- **Goal of the exercise**
Each line in the listing below needs to be transcribed exactly.

- **The input**

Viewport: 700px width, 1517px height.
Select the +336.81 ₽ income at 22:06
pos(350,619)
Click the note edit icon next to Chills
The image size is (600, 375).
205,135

- **Expected answer**
Viewport: 700px width, 1517px height.
Select the +336.81 ₽ income at 22:06
pos(350,619)
Click the note edit icon next to Chills
The image size is (600, 375).
205,135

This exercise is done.